I love to invest in companies where I can be actively involved as a user of their products. One of the benefits of actively blogging over the past two years has been an opportunity to play / work with numerous entrepreneurs in my own “lab” (my blog) to understand how their technologies and products work, how the ecosystem around them evolves, and what seems compelling (vs. just interesting or clever.)
Several of my companies give me great opportunities to dig really deeply into their products and help with strategy, product vision, and implementation. They intelligently keep me away from any real coding or product development activity, but I’ve developed skills as a great alpha tester and feature describer.
An example of this is FeedBurner. I’ve been an active user of their service since May of 2004, well before I invested. I got to know the founding team (and they got to know me) through my use of their service. I was suggesting features and finding bugs well before I invested – and their reaction to the feedback was part of what caused me to invest (not simply listening to me, but arguing with me, and often explaining why I was wrong.) I’ve continued to aggressively use all the features and am excited whenever something new – like the early beta (or even alpha) of the FeedBurner Networks comes out – and I get to help dig in and help shape the final product. Of course, the real benefit (ultimately to FeedBurner and their publishers) is the phenomenal feedback loop – both positive, negative, critical, and random – that emerges as a result of both users and observers – and – in today’s world – is readily available on blogs commenting about the service.
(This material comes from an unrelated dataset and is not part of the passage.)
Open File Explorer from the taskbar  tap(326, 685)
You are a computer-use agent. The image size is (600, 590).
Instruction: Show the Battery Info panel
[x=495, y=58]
Another example is NewsGator. I downloaded NewsGator for Outlook the day before I met with Greg Reinacker for the first time in 2004. I didn’t completely understand it, but after we met, I completely got it. Since then, I’ve been banging away with glee on all of the NewsGator products – along with the competitors products – as we try to stay solidly ahead of the pack with regular innovation across the entire product line.
Every now and then I stumble into a fun random gem buried in a product that I never realized as I’m trying to solve a problem. I had one of these experiences today – Amy asked me if she could have the blogroll on the right side of her blog be the same as a subset of the feeds she subscribed to in NewsGator. She had been manually maintaining this in TypePad (and I was doing the same on my blog on the left hand side – I subscribe to 800 or so feeds but only list the ones I regularly read on the blogroll.) I knew about the NewsGator Online “locations” feature that allows me to create different locations – my Homer computer, my Laptop, my cell phone – and select a subset of the entire feedlist for the specific location (e.g. I don’t want all 800 feeds on my cell phone.) However, I’d never thought about using this for the blogroll.
- Log into NewsGator Online
- Click on My Settings
- Click on Edit Locations
- Create a new location (call it SiteBlogRoll)
- Click on the Feeds link in the section SiteBlogRoll
- Check the feeds you want to appear on your blog’s blogroll.
- Click on the Blogroll link in the section SiteBlogRoll
- Click the Checkbox that says “Check here to enable Blogroll settings for this location.”
- Change the text in the text box if you want the link to be the actual site name instead of the feed when you click through on your blogroll (this should be the default – simply change $xmlurl$ to $link$)
- Copy the bold script link that starts script src=”https://services.newsgator.com/ngws/blogroll.aspx…” to your blog template in the right place, just like you would any other script line
- Voila
Yes – that is way too fucking hard. But – since I worked through it once, I was able to do it in under 5 minutes for Amy’s TypePad blog. Plus, because of the magic of synchronization, you can change the blog titles in whatever reader you user (e.g. Amy uses NewsGator Inbox – she right clicked, chose Properties, and changed the names of the feeds to what she wanted – e.g. “Feld Thoughts” became “Brad Feld: Feld Thoughts” and then appeared correctly on her blog in TypePad.
When I think back over the past dozen years that I’ve been doing this, my most successful investments were ones that I personally related to, could use their products, and could really dig into them. Now – I know I’m not the broad market user, and I never confuse myself with that person (especially with enterprise related products), but I do play one on TV. Plus – it’s a really satisfying approach to this business.